Parents of young children are often particularly worried about hearing and vision loss because the child may not yet be able to effectively communicate their symptoms. What’s more, children may not realize that their hearing and/or vision are impaired. Without proper medical attention, these problems can go unnoticed during crucial years of development—and they can potentially escalate.

Statistically speaking, parents shouldn’t be overly worried. It’s still only a small percentage of children who are born with, or develop, hearing and vision impairments. However, it’s still good to be vigilant and watchful.
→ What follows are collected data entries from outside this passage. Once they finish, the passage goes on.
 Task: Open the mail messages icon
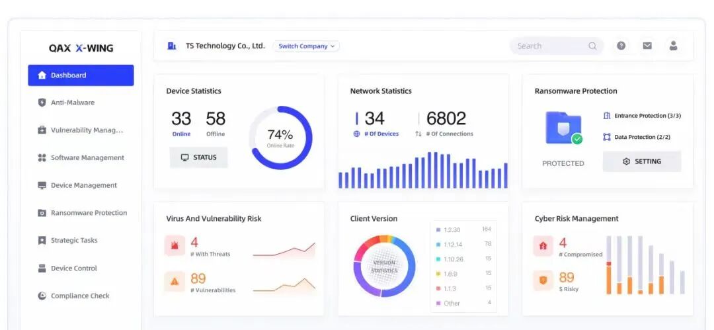point(647,46)
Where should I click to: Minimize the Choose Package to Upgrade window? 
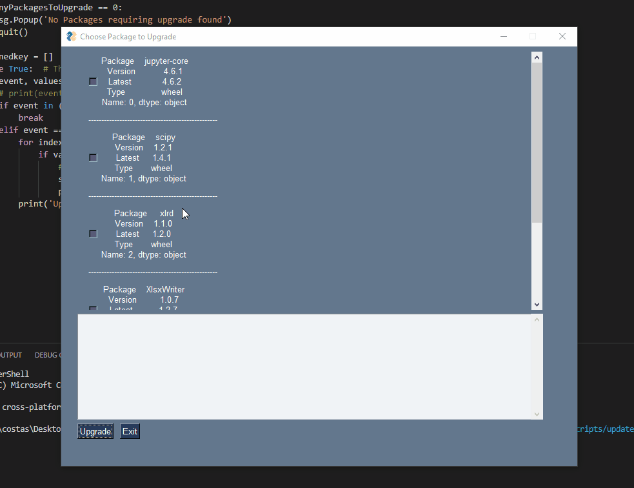pos(502,37)
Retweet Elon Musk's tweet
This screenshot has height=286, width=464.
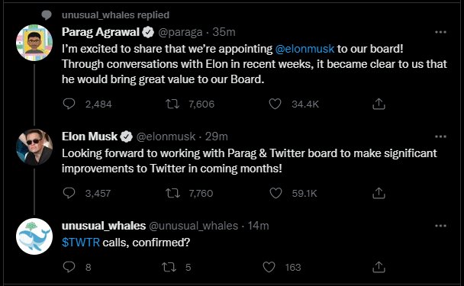click(172, 194)
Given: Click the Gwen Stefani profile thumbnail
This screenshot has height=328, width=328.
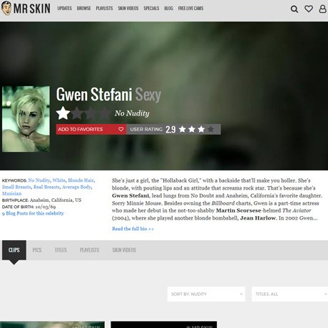Looking at the screenshot, I should tap(26, 119).
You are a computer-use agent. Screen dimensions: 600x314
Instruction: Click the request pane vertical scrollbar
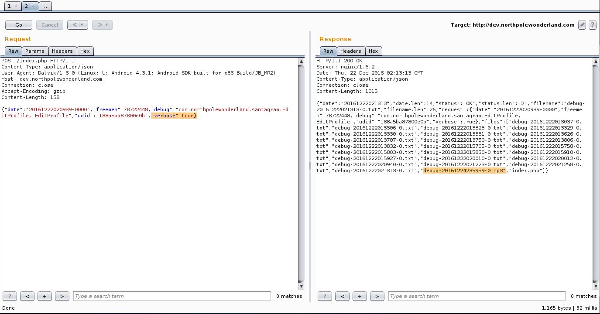coord(301,174)
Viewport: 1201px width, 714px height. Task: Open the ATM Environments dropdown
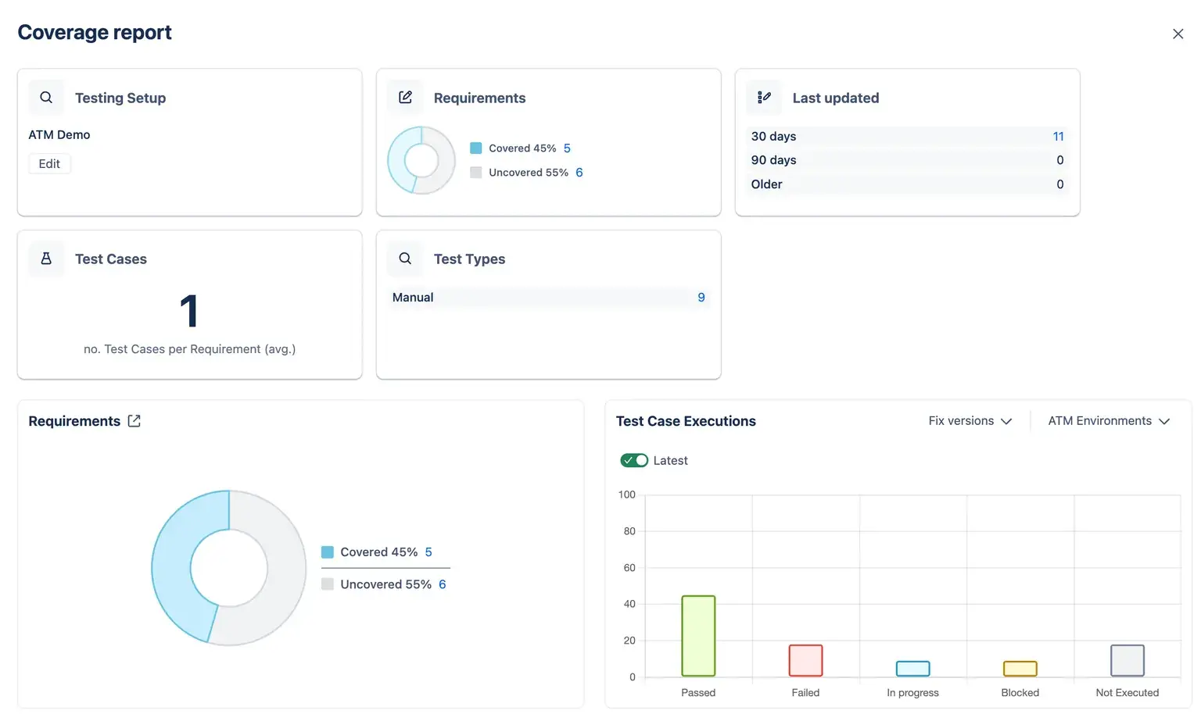pos(1108,421)
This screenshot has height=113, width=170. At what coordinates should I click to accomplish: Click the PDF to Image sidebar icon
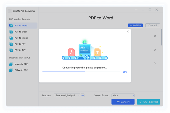coord(11,38)
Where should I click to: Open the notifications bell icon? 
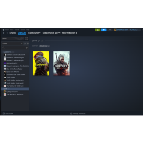(x=110, y=30)
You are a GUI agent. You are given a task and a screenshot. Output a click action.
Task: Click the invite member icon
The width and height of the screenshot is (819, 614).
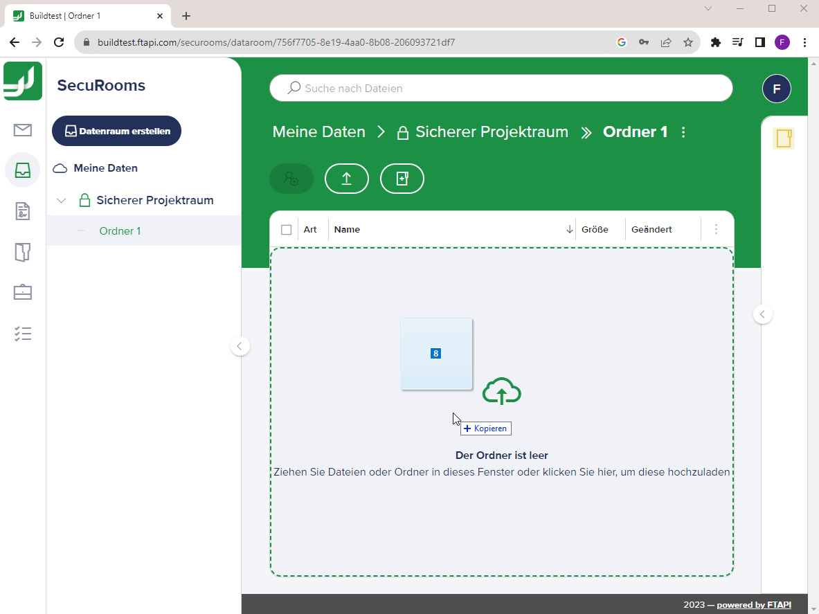point(291,179)
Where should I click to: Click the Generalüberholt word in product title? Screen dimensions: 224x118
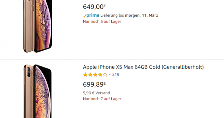coord(183,67)
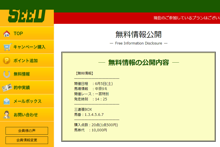Open キャンペーン購入 in the sidebar
This screenshot has height=147, width=220.
[29, 47]
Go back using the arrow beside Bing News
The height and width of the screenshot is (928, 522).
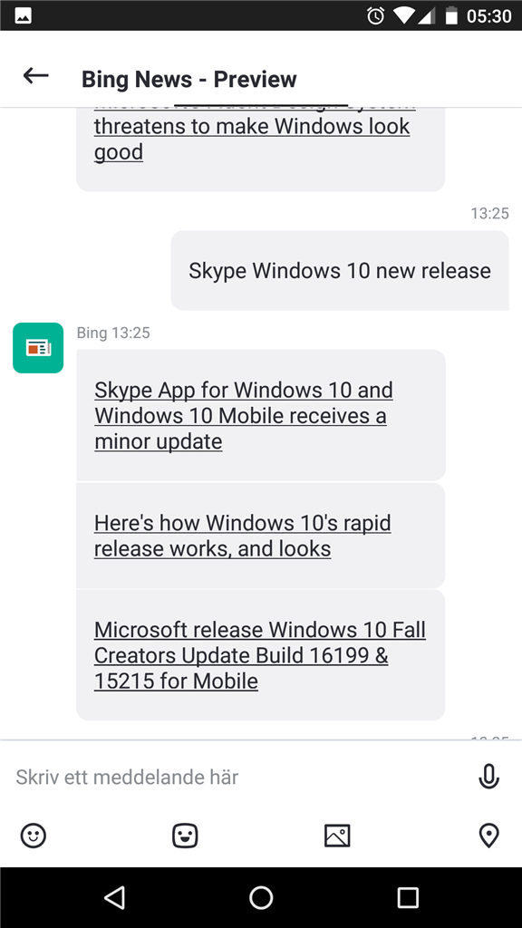pos(35,75)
So what are some of the signs parents should be looking for?

Hearing loss:

  • Inconsistent response to familiar voices
  • Preference for unusually loud volumes when watching TV or playing games
  • A seemingly short attention span
  • Intense concentration when being spoken to
  • Rubbing or tugging at the ears (may signify an ear infection)
  • Speaking voice louder than usual
  • Discharge or physical abnormalities present in one or both ears

Vision loss:

  • Eyes that are visibly afflicted with tears or redness
  • Drooping eyelids
  • Discolored pupils (unusually white, yellow, or grayish)
  • Crossed or “lazy” eyes
  • Eyes that bulge or flutter
  • Difficulty maintaining balance and/or bumping into things more than usual
  • Anecdotal signs such as squinting and rubbing

These are certainly not the only possible symptoms of hearing and vision loss in children—and if your child exhibits one or more of these symptoms, it doesn’t necessarily mean that hearing or vision loss is the cause.

That said, parents are right to be cautious when it comes to hearing and vision. When problems are caught and treated early, they’re much less likely to develop into serious impairments. It also gives parents and children peace of mind to be examined and treated by a medical professional. Most of the time, the cause will be something relatively harmless.

Concerned parents don’t have to wait weeks or months to see a specialist and find out what’s going on with their child’s hearing or vision. Any reputable urgent care center should be staffed with highly qualified medical professionals, including MDs, NPs and PAs. These professionals are trained to recognize signs of hearing and vision loss in children and should be able to give you immediate feedback without delay. If you notice symptoms of hearing or vision loss in your child, there’s a high probability that it’s something minor and completely treatable, such as a common ear infection. If the opinion is a specialist is needed, you can rest assured that your local urgent care center will point you in the right direction.